"The Big Crowd" (Houghton Mifflin Harcourt), by Kevin Baker.
Kevin Baker keeps on finding new veins to mine for New York City's history. Already known for his "City of Fire" trilogy of historical novels featuring immigrants, sweatshop workers and the marginalized people who built the city, Baker's new book, "The Big Crowd," is a sort of City Hall noir novel.
In 1953, idealistic prosecutor Tom O'Kane's sleuthing leads him to find out by degrees the truth about his idolized older brother, Charlie, back when he was a district attorney and then mayor of New York City. The city never had a Mayor Charlie O'Kane (though it did have a Mayor William O'Dwyer with a very similar biography), but the fictitious brothers rub shoulders with real-life mid-20th century wheeler-dealers ranging from master builder Robert Moses to Cardinal Spellman. As Tom O'Kane learns more about his charismatic but flawed brother, more is revealed about the seamier side of the men who run the city, or as one character calls them "gangsters with better suits."
Too many historical fiction writers rely on gimmicks (Freud solves a murder mystery with help from Viennese circus acrobats!), but Baker has always been more interested in using historical events as a jumping-off point to explore the layers of the city.
In this book, the 1939 killing of the charismatic longshoreman champion Peter Panto becomes an entry point for describing a waterfront dominated by corrupt bosses and their goons. And the 1941 death of mobster turned stool pigeon Abe Reles is a vehicle to explore the city's robust underworld. Reles plunged to his death from a hotel window in a Coney Island hotel while under heavy police protection. Baker weighs in on the lingering debate on whether he was pushed or was trying to escape.

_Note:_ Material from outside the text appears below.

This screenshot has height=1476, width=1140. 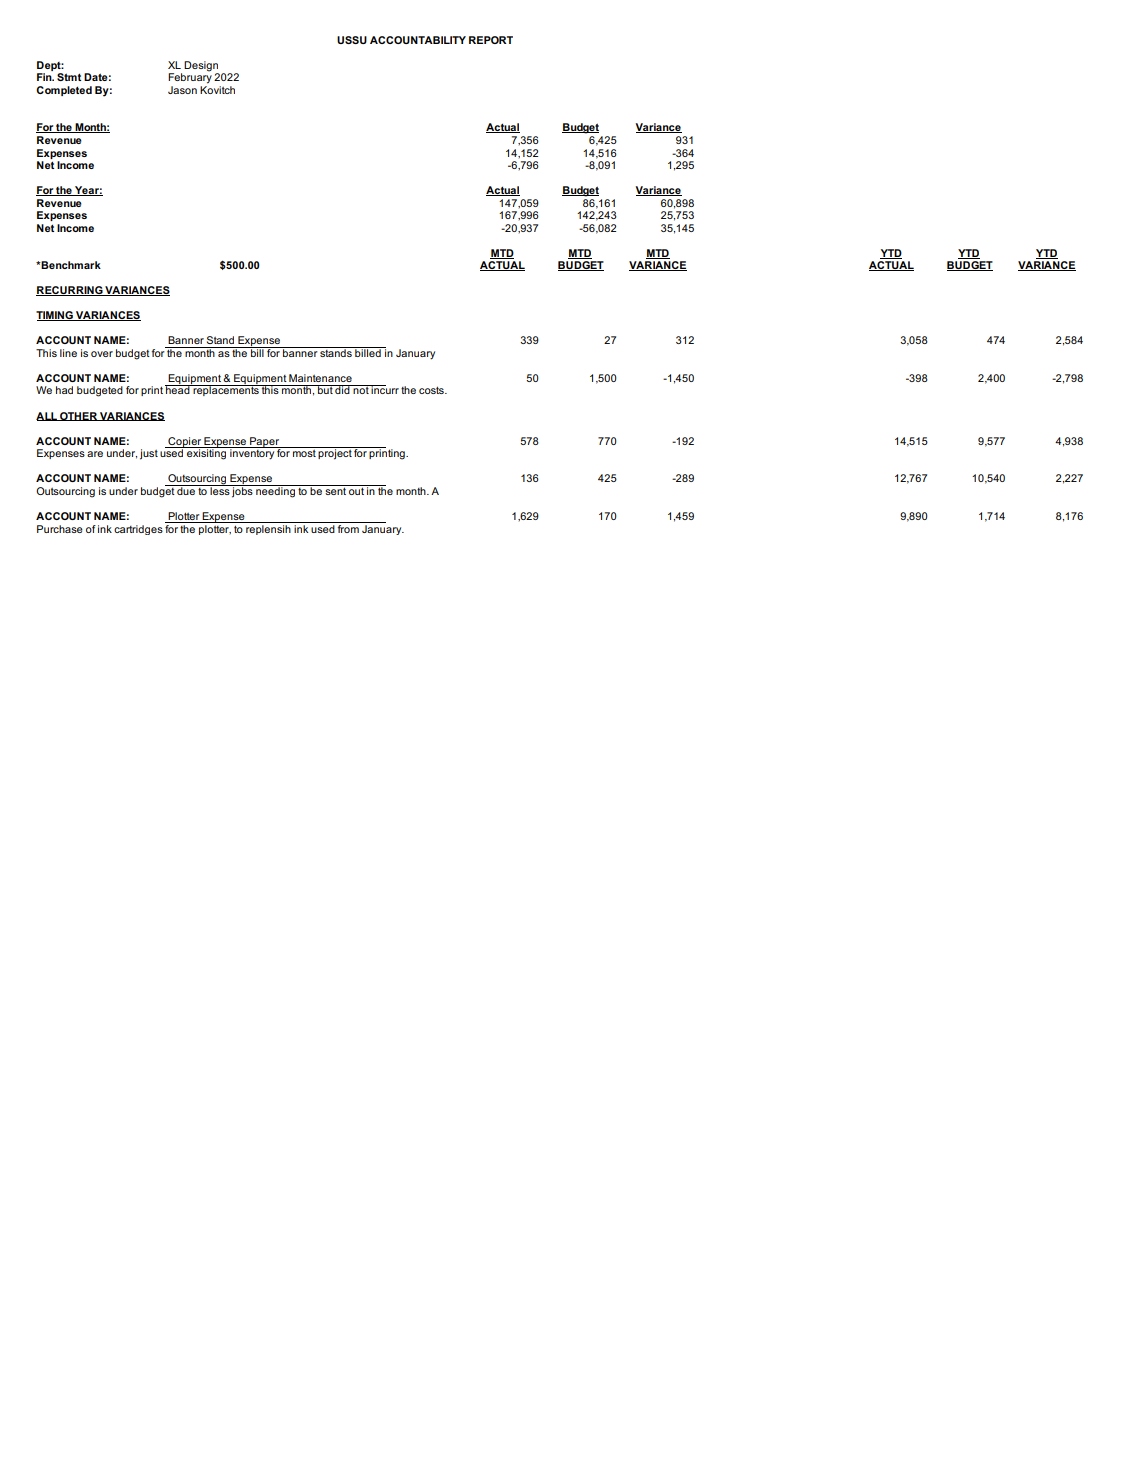 I want to click on RECURRING, so click(x=70, y=291).
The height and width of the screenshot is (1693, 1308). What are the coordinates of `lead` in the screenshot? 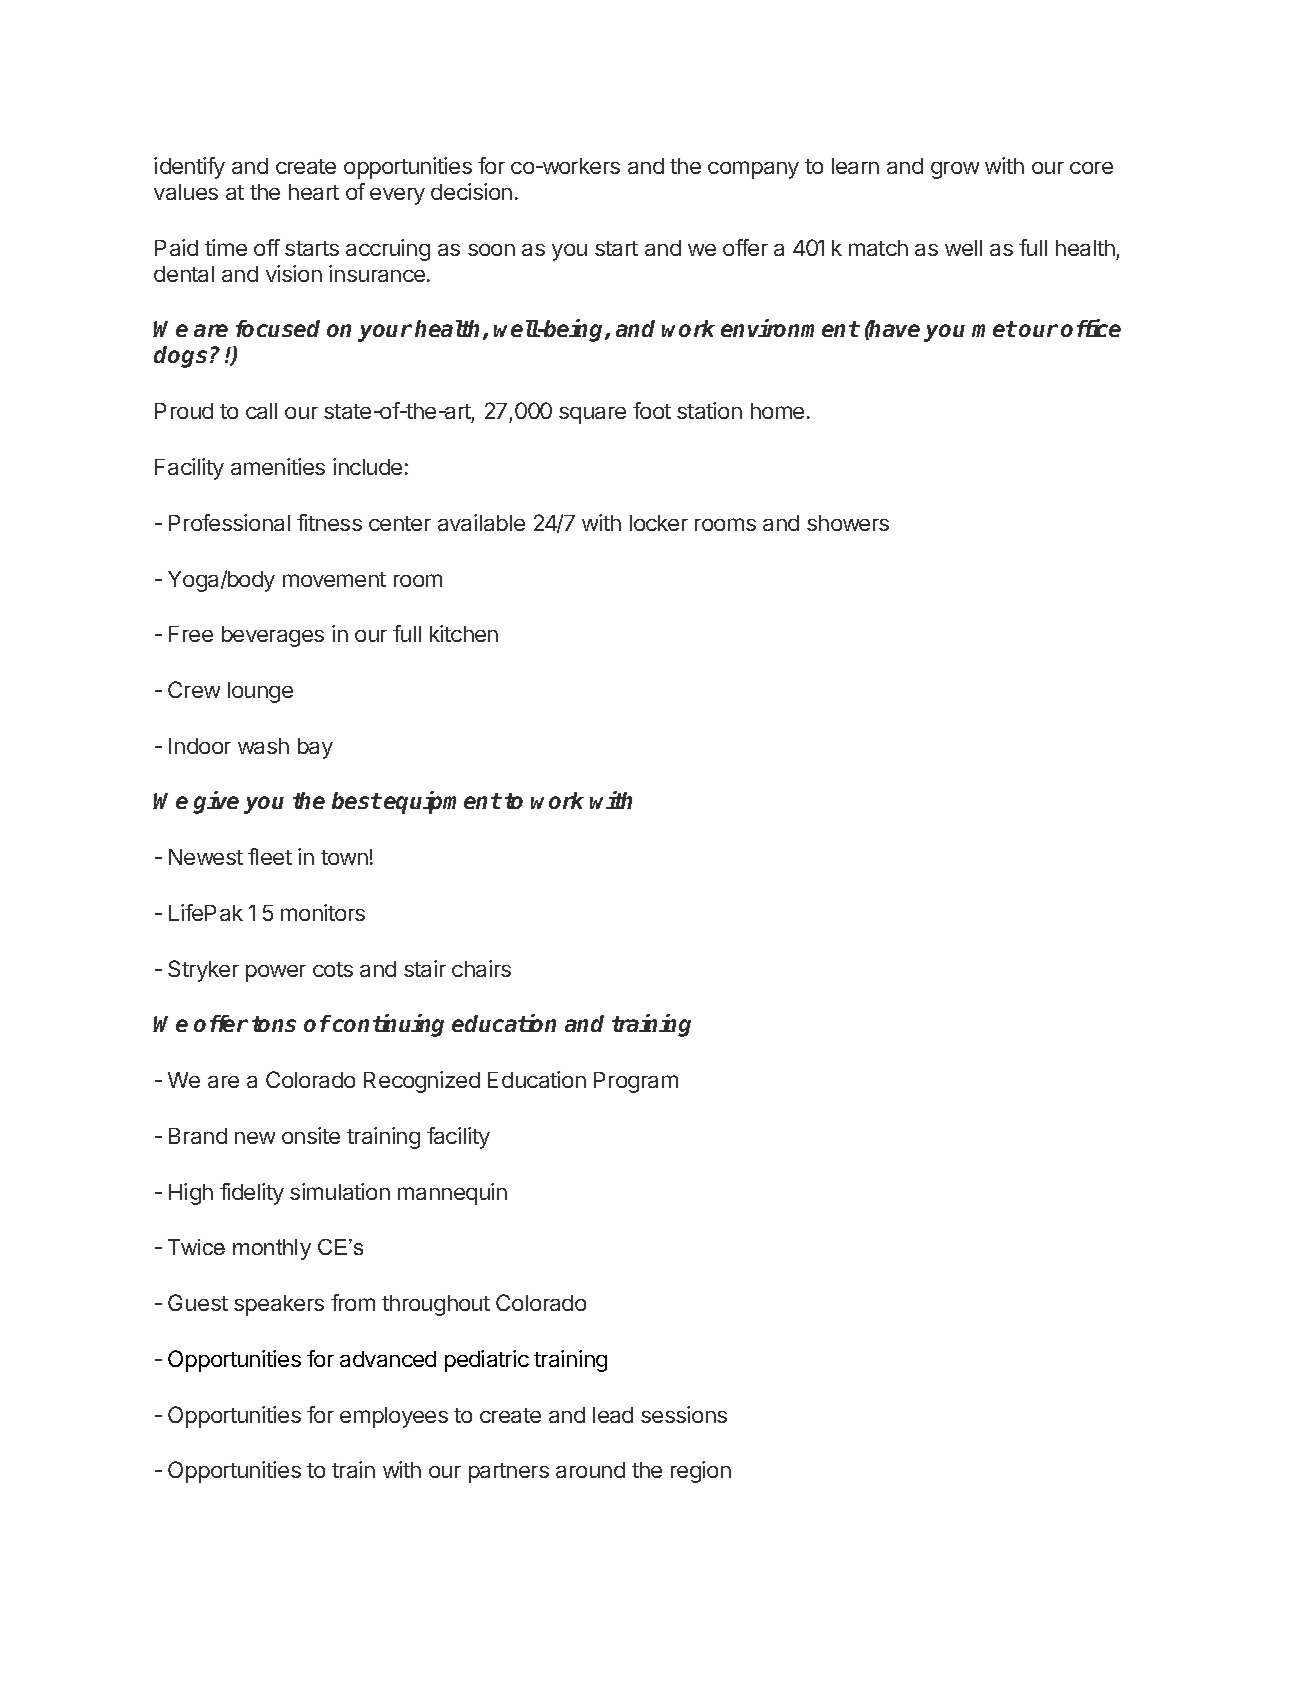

There are weak links in the book, particularly the romantic relationship between Tom O'Kane and his brother's estranged wife, Slim. The relationship adds little to the story and the dialogue between the pair sometimes sounds like it clanked on over from a dime novel.
But Baker is a fluid writer with a clear grasp of history who can make vivid the scene of Toots Shor's legendary joint or the apartment of a Bronx family being displaced by the Cross Bronx Expressway.